Number of Real Solutions of $\frac{7^{1+\cos(\pi x)}}{3}+3^{x^2-2}+9^{\frac{1}{2}-|x|}=1$ 
Find the number of real solutions of the equation $$\frac{7^{1+\cos(\pi x)}}{3}+3^{x^2-2}+9^{\frac{1}{2}-|x|}=1\,.$$

By hit and trial i got the solution at $x=\pm 1$ but i am not able to solve it as it involves power of 7
 A: Note that $1+\cos(\pi x)\geq 0$ for all $x\in\mathbb{R}$.  Therefore,
$$1-\frac{7^{1+\cos(\pi x)}}{3}\leq 1-\frac{1}{3}=\frac{2}{3}\,.$$
Thus, if $x$ is a real solution of the required equation, then
$$3^{x^2-1}+3^{2\big(1-|x|\big)}=3\,\left(3^{x^2-2}+9^{\frac12-|x|}\right)=3\,\left(1-\frac{7^{1+\cos(\pi x)}}{3}\right)\leq 2\,.$$
By the AM-GM Inequality,
$$3^{x^2-1}+3^{2\big(1-|x|\big)}\geq 2\,\sqrt{3^{x^2-1}\cdot3^{2\big(1-|x|\big)}}=2\cdot3^{\frac{\big(|x|-1\big)^2}{2}}\geq 2\,.$$
Therefore, the inequality above must be an equality, which means $x^2-1=2\big(1-|x|\big)$ and $\big(|x|-1\big)^2=0$.  This shows that $|x|=1$, or $x=\pm1$.

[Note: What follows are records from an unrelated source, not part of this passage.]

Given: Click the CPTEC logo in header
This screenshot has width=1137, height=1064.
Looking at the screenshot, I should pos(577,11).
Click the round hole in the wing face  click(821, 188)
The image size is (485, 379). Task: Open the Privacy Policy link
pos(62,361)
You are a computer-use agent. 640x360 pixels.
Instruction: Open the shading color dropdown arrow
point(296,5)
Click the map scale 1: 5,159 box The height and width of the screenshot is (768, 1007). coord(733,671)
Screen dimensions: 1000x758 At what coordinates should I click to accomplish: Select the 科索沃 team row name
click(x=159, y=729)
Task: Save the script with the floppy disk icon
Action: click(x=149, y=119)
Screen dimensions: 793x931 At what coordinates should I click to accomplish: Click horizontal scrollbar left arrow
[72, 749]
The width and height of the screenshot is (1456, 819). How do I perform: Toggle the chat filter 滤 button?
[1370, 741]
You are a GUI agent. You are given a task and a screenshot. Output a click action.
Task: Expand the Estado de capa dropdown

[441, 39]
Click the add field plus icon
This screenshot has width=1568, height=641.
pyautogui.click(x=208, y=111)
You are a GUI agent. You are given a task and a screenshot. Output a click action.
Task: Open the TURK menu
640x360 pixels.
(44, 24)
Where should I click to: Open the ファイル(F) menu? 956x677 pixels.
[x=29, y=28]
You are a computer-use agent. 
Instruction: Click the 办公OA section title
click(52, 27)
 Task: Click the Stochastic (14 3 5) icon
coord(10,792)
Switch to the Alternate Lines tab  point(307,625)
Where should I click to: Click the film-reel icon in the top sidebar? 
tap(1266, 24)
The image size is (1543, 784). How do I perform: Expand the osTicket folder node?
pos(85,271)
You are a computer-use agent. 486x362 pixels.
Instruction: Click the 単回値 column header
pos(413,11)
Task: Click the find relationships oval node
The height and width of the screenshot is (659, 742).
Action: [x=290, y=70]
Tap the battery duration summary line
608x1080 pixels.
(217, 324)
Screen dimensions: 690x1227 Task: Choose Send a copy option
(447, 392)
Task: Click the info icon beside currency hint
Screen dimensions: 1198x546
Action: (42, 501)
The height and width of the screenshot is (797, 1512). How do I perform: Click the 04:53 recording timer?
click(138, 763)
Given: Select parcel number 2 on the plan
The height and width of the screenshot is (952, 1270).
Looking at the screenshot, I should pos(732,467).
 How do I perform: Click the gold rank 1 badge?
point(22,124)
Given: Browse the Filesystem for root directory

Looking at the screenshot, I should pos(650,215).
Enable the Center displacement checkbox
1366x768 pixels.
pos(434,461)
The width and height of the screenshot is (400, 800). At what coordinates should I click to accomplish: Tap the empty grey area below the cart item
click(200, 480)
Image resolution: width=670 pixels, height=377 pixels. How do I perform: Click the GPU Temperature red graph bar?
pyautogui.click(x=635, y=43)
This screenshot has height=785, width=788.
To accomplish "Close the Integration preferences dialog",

A: Note that $\frac{7^{1+cos\pi x}}{3}+3^{x^2-2}+9^{\frac{1}{2}-|x|}$ is an even function. So it's enough to consider $x\ge 0$.
Let $$f(x) = \frac{7^{1+cos\pi x}}{3}+3^{x^2-2}+9^{\frac{1}{2}-x}$$
If $x \gt \sqrt{2} \ $ then $3^{x^2 - 2}\gt 1$ and also $\frac{7^{1+cos\pi x}}{3} \gt 0 \ \ , \ 9^{\frac{1}{2}-x} \gt 0$. Therefore $f(x) \gt 1$ and there is no root in this case. In the interval $0\le x \le 1$ we will show $\frac{7^{1+cos\pi x}}{3}$ is a decreasing function and also $3^{x^2-2}+9^{\frac{1}{2}-x}$. So there sum will be decreasing and the only root occurs when $x = 1$. When $1\lt x \le \sqrt{2}$ we have to compute the derivative $$f'(x) = -\frac{7\pi\ln 7}{3}\times7^{\cos \pi x} \sin{\pi x} + (2x)(\ln 3) 3^{x^2 -2} + (-2)(\ln 3)3^{1-2x}$$
In the mentioned interval $-\sin \pi x$ and $\cos \pi x$ are increasing so $-\frac{7\pi\ln 7}{3}\times7^{\cos \pi x} \sin{\pi x}$ is increasing. In the similar manner we can show two other functions are increasing, so $f'(x)$ is increasing when $1\lt x \le \sqrt{2}$. So we have $f'(x) \gt f'(1) = 0$. We can conclude there is no root in $1\lt x \le \sqrt{2}$.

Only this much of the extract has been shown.